Rinse and repeat that few hundreds or thousands of times while mounting MTTR KPI and you will see that number improve. Most likely through your team “gaming it”
MTBF is much, much, tricker to measure or “manage out”. It’s about “excellence in engineering” which is not measurable nor controllable. You want a random feature X. Your team tells you it’s really not how the system works, and they want few months making the change slowly while observing the system. But you don’t want just X, you want X, Y, Z, W, V, Q, A, B, C, D, all the way throw AAZZW12. So you tell the team to go fuck itself.
To give a timely example, think GitHub and what its leadership is thinking/optimizing for. Do you care if you’re down once or twice a week vs how long those down times are? What’s the KPI you’re managing GitHub with?
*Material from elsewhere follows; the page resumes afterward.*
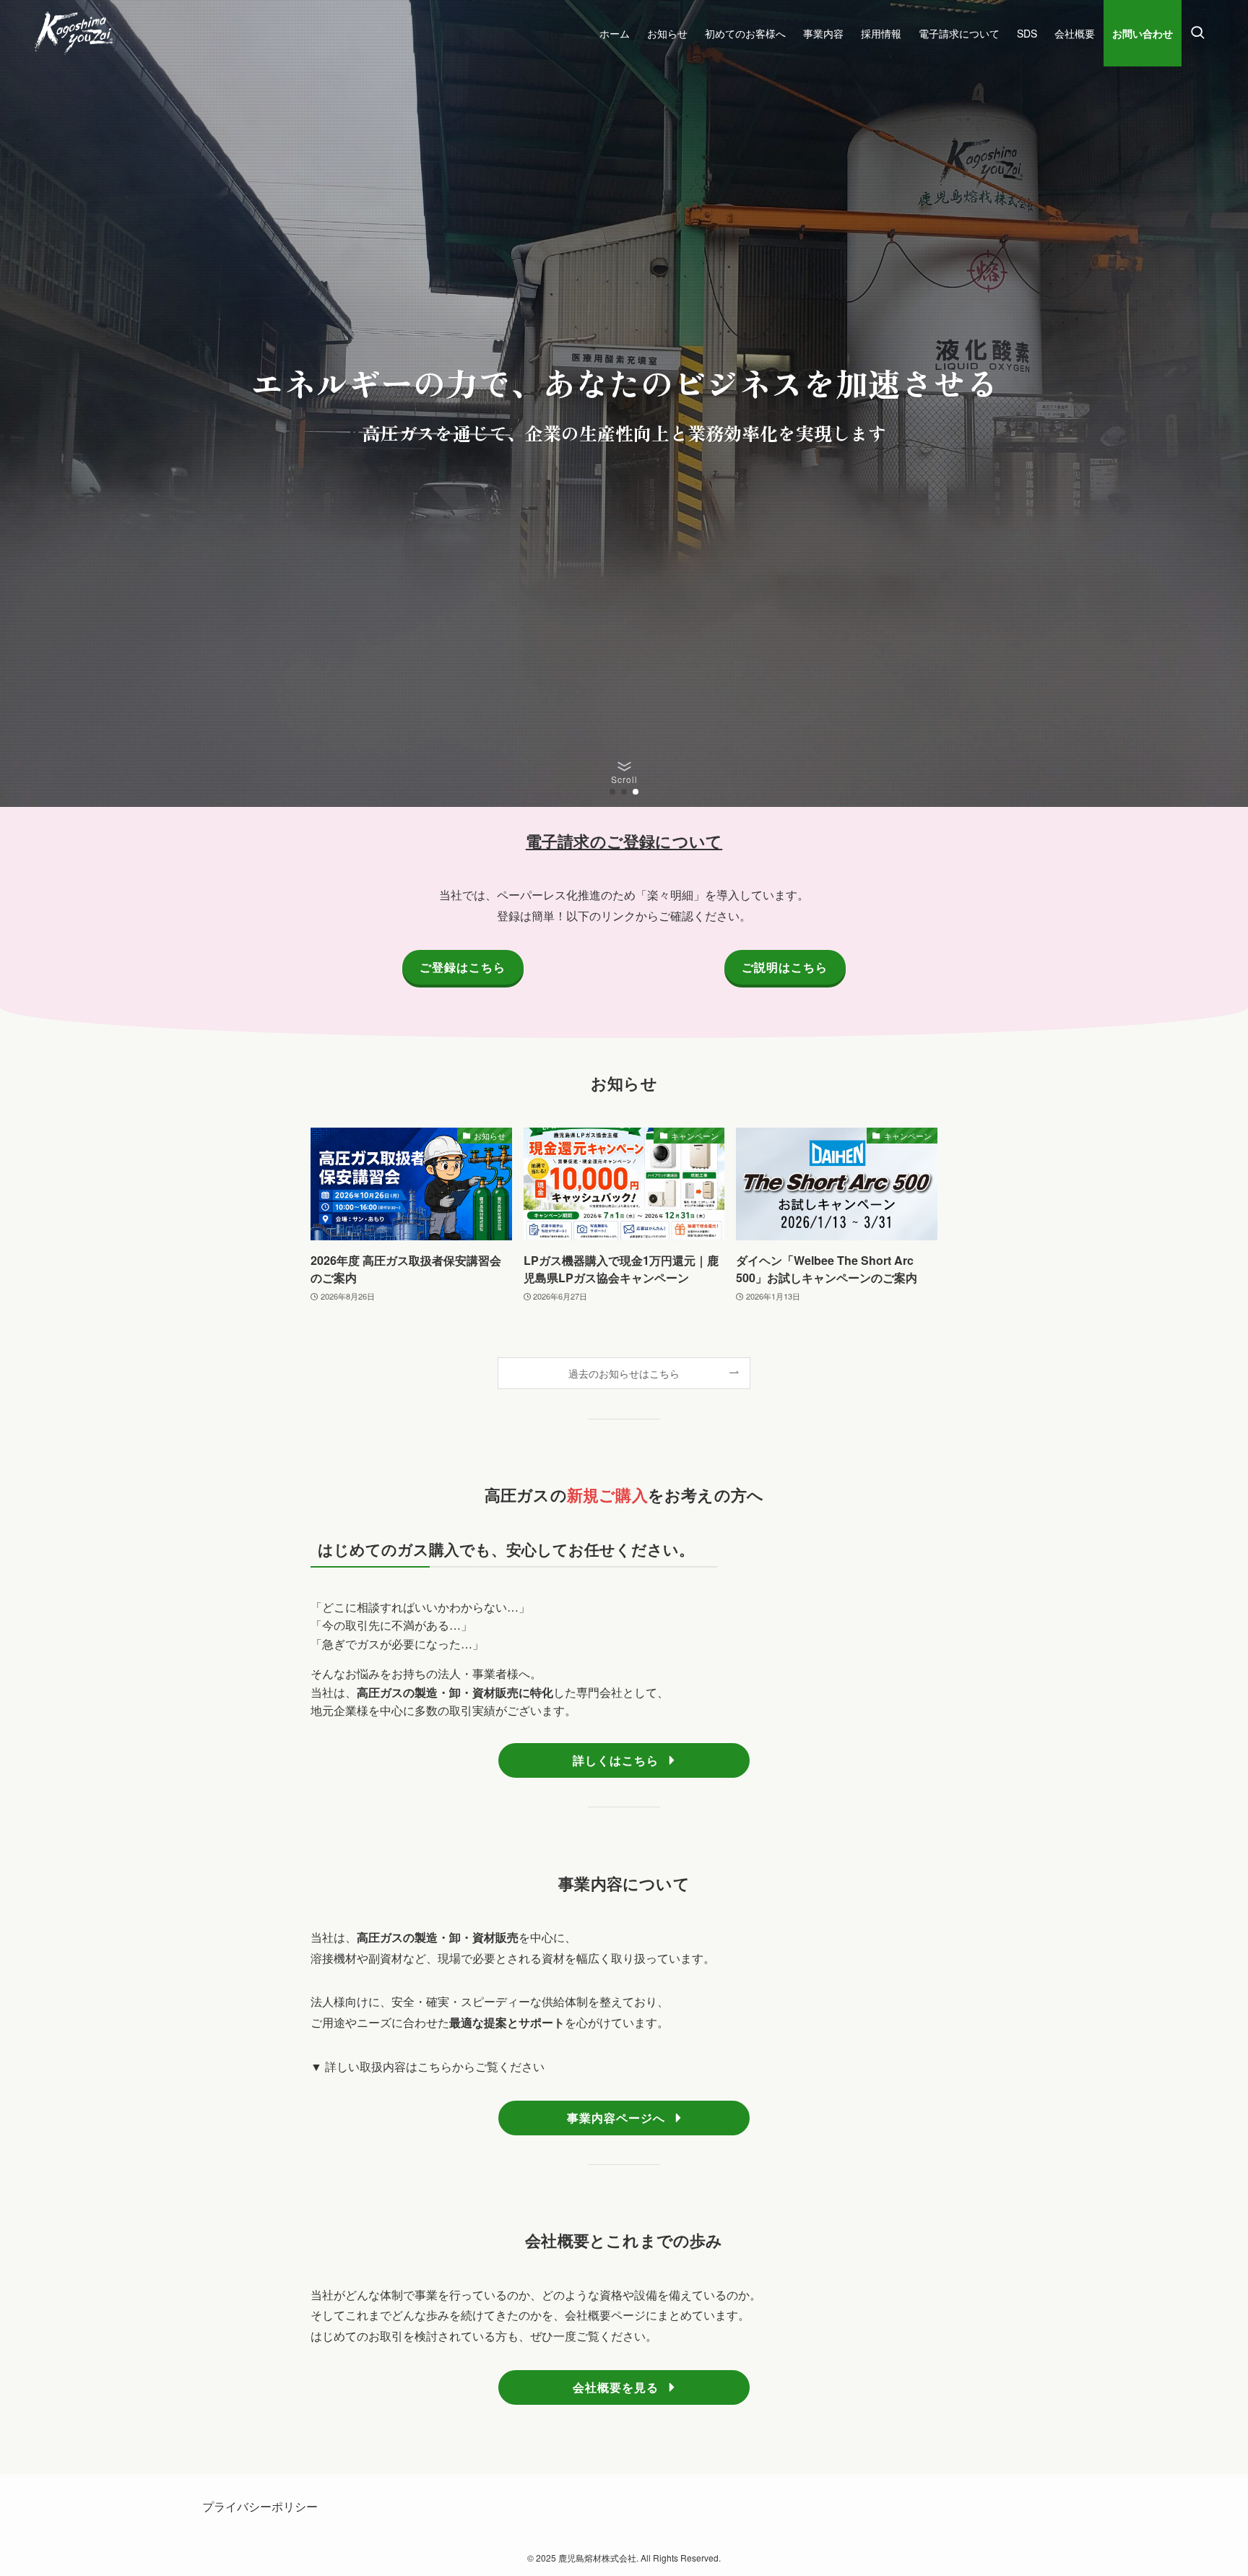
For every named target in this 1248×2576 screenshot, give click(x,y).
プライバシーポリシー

Current (and by current I mean the last 4-5 years) they only cared about MTTR. That was probably the only metric they measured and cared about. When a system went down it fired an LSI “Live Site Incident” (as opposed to a CRI “Customer Reported Incident”). At the time you grilled your team. Eventually you come to the conclusion that an LSI should only be measured by MTTR. MTBF is meaningless because MTBF limits your “ship new features” velocity.
You might scoff at GitHub and “ship a new feature” concept in the last 5 years, but if you’re an enterprise customer you’d know how much nonesense they shoveled out in the last 5 years. Absolute insanity of “what the fuck” type feature because customer X who is paying $$$ is asking for it type features.
Same grifters optimizing for MTTR are now pushing even more reckless use of AI, because “accidents will happen anyway, so we need to prioritize speed”.